WHAT IS ASKED: Return the lines of the records below verbatim, from the line with "Viewport: 689px width, 471px height." up to and including the line with "click(x=889, y=163)".

Entries for locating text and elements
○ ○ ○ ○ ○ ○ ○

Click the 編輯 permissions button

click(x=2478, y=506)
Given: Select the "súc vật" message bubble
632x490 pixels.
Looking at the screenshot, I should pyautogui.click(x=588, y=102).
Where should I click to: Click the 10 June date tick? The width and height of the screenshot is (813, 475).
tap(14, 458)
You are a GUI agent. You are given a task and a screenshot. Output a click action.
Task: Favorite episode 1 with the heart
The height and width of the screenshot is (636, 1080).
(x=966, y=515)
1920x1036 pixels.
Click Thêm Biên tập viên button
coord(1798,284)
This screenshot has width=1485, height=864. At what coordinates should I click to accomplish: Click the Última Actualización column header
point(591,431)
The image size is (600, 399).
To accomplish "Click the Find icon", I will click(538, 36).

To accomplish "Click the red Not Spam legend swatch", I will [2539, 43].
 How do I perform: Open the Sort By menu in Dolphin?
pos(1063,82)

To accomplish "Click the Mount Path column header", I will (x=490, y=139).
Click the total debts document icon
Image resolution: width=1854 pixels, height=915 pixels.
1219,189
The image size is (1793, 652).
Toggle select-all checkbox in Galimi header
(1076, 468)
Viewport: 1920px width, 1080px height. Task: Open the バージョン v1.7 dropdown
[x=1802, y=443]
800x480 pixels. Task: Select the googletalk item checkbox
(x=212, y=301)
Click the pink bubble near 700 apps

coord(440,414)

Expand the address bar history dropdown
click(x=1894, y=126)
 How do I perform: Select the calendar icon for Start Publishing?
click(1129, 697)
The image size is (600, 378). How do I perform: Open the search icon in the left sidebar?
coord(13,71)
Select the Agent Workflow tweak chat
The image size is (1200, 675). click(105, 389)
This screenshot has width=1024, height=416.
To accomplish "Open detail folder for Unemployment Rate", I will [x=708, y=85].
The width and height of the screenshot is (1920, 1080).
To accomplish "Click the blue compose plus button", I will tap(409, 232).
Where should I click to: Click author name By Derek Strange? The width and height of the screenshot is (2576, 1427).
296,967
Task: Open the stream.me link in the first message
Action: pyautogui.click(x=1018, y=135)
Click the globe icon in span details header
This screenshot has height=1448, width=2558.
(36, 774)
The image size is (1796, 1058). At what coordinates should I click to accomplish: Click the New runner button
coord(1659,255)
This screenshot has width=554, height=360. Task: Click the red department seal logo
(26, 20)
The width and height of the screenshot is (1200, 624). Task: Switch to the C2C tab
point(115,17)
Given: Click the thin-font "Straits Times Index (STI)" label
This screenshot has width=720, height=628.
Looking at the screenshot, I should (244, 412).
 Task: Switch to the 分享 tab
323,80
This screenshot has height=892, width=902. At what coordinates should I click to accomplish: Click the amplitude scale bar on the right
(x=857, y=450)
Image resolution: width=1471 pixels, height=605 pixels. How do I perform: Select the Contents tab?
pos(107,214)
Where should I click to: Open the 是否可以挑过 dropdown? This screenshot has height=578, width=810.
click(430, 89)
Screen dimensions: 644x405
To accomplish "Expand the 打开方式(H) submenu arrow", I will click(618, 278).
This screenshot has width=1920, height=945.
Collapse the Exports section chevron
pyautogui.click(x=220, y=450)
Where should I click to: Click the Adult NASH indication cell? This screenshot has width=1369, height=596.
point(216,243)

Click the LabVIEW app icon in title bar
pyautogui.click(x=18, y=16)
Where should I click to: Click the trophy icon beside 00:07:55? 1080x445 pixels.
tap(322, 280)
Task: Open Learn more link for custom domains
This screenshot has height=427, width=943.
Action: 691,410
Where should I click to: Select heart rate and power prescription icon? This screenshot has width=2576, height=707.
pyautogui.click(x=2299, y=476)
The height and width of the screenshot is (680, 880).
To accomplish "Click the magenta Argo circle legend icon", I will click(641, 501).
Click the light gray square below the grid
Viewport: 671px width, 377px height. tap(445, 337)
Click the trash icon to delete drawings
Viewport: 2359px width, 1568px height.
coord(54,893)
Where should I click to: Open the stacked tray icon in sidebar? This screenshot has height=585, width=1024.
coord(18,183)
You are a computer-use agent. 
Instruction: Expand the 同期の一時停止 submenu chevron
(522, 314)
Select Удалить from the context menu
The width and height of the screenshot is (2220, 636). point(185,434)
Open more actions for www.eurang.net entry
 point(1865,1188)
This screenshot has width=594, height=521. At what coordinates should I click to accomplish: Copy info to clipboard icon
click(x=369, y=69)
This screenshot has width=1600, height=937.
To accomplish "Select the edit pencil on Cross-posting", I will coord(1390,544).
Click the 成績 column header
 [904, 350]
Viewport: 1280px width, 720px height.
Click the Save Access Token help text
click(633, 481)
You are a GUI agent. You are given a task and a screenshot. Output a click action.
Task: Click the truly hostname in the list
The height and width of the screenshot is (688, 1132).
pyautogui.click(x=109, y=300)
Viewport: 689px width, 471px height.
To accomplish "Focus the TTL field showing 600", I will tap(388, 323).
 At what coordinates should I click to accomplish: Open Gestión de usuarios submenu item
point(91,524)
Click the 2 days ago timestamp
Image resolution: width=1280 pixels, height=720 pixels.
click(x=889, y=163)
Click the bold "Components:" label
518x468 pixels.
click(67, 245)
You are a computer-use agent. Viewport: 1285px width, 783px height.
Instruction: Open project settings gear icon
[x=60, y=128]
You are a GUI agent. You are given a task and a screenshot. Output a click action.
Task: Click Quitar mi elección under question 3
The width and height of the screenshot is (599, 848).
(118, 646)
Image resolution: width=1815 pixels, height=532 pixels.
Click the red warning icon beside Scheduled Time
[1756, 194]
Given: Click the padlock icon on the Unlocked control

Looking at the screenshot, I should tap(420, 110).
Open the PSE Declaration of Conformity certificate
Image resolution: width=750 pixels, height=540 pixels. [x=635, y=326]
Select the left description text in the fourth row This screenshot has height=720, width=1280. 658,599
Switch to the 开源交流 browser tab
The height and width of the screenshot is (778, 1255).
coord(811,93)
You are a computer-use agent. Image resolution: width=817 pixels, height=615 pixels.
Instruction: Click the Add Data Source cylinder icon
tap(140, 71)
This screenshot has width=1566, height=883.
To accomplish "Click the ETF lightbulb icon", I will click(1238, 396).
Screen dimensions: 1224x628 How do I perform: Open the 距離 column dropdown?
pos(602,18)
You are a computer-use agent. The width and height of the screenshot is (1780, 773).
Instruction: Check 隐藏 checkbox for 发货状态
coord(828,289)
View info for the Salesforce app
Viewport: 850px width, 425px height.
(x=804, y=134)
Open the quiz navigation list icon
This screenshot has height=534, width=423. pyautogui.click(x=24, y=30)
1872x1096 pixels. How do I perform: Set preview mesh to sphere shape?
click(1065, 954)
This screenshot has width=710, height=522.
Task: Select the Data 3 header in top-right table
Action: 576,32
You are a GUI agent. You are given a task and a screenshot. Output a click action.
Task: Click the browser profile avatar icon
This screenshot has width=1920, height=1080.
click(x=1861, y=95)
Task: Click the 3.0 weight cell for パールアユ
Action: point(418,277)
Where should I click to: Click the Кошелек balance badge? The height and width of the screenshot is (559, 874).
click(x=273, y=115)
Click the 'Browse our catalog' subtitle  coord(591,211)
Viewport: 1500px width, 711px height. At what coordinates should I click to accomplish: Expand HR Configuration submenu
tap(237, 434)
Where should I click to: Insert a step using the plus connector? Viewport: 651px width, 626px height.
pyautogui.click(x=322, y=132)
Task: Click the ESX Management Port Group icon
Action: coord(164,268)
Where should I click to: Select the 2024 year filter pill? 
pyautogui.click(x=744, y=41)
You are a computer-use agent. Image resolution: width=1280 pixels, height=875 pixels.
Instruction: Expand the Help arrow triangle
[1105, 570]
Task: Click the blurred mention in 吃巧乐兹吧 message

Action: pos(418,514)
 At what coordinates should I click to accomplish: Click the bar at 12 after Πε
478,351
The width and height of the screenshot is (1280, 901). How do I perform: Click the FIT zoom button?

○ ○ ○ ○ ○ ○ ○

SOLUTION TO THIS PROBLEM:
Viewport: 689px width, 471px height.
To accomplish "Focus the TTL field showing 600", I will tap(388, 323).
 At what coordinates should I click to accomplish: Open Gestión de usuarios submenu item
point(91,524)
Click the 2 days ago timestamp
Image resolution: width=1280 pixels, height=720 pixels.
click(x=889, y=163)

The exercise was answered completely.